Other works featured by Christie’s in the lead-up to the auction met less illustrious fates. The sale’s aforementioned cover lot, Picasso’s Femme dans un fauteuil (Françoise) (1949) hammered below estimate at $11.5 million, to a phone bidder liaised by Jussi Pylkkänen. With premium, though, it inched above its $12 million low estimate to $13.3 million.
Picasso’s Buste d’homme (1968), a “mosquetaire” painting from the collection of theater producer Terry Allen Kramer, entered the sale estimated at $9 million to $12 million. The piece had not been seen on the public market since 1993, when it changed hands for just under $600,000 in the sale of the collection of Stanley J. Seeger, who the New York Times described in his 2011 obituary as “a reclusive, idiosyncratic art collector who disposed of Picassos, Beckmanns, and Bacons nearly as fast as he bought them.” However, the fanfare for its return likely didn’t quite reach what Christie’s hoped for. The piece hammered at $8 million and rose just above the low estimate with fees to $9.4 million.

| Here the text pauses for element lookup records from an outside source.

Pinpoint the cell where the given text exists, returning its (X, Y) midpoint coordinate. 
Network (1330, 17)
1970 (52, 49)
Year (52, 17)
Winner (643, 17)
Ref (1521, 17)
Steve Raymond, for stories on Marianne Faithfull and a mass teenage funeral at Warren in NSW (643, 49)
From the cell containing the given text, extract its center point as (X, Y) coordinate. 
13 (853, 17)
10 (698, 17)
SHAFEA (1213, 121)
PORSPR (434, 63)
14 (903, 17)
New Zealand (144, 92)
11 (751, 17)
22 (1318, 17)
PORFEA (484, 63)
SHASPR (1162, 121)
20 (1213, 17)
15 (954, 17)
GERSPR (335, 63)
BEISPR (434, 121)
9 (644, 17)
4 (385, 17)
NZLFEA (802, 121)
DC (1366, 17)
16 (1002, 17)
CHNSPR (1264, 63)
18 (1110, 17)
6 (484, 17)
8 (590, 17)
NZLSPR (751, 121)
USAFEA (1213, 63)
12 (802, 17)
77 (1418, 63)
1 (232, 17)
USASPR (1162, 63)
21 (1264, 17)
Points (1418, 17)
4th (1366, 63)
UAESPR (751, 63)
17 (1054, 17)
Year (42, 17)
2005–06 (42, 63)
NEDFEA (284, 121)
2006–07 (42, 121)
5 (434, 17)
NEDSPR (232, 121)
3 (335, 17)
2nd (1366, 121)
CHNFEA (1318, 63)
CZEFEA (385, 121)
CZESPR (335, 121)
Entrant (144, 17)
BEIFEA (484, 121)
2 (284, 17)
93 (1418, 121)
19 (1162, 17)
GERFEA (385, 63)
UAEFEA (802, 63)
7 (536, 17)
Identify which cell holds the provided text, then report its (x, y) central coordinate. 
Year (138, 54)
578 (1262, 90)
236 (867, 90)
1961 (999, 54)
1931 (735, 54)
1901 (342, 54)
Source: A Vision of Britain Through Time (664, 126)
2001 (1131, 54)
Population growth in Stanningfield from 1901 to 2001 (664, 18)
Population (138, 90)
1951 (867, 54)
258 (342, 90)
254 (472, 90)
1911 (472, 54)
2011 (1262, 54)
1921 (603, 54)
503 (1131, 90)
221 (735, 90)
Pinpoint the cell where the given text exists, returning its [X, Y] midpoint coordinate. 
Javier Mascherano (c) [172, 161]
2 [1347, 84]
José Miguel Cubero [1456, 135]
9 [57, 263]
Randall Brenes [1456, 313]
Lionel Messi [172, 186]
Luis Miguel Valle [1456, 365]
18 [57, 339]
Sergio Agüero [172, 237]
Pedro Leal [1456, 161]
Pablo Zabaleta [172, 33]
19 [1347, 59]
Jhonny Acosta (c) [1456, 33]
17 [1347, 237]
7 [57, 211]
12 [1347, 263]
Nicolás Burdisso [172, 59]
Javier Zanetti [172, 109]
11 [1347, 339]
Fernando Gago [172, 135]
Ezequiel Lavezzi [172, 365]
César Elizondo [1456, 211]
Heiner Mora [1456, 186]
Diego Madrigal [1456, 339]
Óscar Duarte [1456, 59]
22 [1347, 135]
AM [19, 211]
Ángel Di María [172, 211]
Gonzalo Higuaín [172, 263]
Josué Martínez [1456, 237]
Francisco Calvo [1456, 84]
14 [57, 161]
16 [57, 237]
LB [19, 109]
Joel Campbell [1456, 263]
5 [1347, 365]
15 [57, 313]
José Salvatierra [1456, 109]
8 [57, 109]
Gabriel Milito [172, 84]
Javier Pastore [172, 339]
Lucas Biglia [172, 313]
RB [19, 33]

A few notable buyers—or at least middlemen—chose to focus on less publicized works. The Nahmad family of collector-dealers struck early by winning two of the sale’s first four lots: Joan Miró’s Peinture (Le Soleil) for a within-estimate $1.4 million including fees, and an untitled Yves Tanguy canvas for $1.8 million (hammered below estimate at $1.45 million), among others. Jeffrey Deitch was the victor for a Picasso gouache, La Madone à la guirlande, that landed at an above-estimate $2.9 million including premium.
Perhaps there’s a lesson in these last results: during a week of lowered expectations, it may be the gems at the edges that will attract the keenest eyes.